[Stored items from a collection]
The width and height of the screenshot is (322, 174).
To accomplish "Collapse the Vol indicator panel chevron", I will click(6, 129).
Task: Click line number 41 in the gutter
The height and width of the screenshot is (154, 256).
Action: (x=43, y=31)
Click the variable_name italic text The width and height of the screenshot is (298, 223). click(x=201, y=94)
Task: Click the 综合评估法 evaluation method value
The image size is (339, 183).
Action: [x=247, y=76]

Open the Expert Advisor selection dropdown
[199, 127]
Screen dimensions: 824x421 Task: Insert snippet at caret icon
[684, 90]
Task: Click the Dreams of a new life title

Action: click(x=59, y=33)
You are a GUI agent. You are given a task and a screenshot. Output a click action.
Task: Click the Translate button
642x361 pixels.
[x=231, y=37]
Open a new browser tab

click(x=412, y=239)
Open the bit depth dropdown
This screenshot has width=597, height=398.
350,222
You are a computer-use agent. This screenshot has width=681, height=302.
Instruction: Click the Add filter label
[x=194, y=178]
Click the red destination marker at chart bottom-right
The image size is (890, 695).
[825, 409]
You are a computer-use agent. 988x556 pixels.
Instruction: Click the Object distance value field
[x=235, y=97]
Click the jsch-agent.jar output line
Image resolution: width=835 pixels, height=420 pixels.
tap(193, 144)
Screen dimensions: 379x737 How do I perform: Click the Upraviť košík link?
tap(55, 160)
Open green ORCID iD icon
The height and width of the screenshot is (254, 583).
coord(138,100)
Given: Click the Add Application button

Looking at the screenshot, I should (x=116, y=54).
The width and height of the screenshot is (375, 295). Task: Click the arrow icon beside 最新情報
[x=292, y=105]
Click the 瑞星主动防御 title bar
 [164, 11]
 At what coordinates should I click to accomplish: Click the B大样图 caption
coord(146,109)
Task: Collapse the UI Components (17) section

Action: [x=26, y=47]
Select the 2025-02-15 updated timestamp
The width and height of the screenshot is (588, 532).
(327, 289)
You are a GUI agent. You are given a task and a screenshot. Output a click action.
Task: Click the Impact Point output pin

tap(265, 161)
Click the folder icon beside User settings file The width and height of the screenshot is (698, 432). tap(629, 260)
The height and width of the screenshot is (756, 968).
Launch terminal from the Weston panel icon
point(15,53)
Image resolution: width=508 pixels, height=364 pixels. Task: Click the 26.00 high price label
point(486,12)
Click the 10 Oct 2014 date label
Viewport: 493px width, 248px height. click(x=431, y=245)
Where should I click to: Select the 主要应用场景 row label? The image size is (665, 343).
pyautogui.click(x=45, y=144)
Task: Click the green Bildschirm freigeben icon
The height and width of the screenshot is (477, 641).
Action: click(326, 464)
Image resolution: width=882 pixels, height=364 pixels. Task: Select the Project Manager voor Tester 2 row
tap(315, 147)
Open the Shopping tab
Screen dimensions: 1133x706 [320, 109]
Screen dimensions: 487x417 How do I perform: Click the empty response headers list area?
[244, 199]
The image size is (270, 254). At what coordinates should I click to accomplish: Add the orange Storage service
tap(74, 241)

Prompt
From the records above, repeat exactly the lines from the one with "At what coordinates should I click to accomplish: Click" through the one with "Task: Click the green", both included.

Solution to the exercise
 At what coordinates should I click to accomplish: Click the B大样图 caption
coord(146,109)
Task: Collapse the UI Components (17) section

Action: [x=26, y=47]
Select the 2025-02-15 updated timestamp
The width and height of the screenshot is (588, 532).
(327, 289)
You are a GUI agent. You are given a task and a screenshot. Output a click action.
Task: Click the Impact Point output pin

tap(265, 161)
Click the folder icon beside User settings file The width and height of the screenshot is (698, 432). tap(629, 260)
The height and width of the screenshot is (756, 968).
Launch terminal from the Weston panel icon
point(15,53)
Image resolution: width=508 pixels, height=364 pixels. Task: Click the 26.00 high price label
point(486,12)
Click the 10 Oct 2014 date label
Viewport: 493px width, 248px height. click(x=431, y=245)
Where should I click to: Select the 主要应用场景 row label? The image size is (665, 343).
pyautogui.click(x=45, y=144)
Task: Click the green Bildschirm freigeben icon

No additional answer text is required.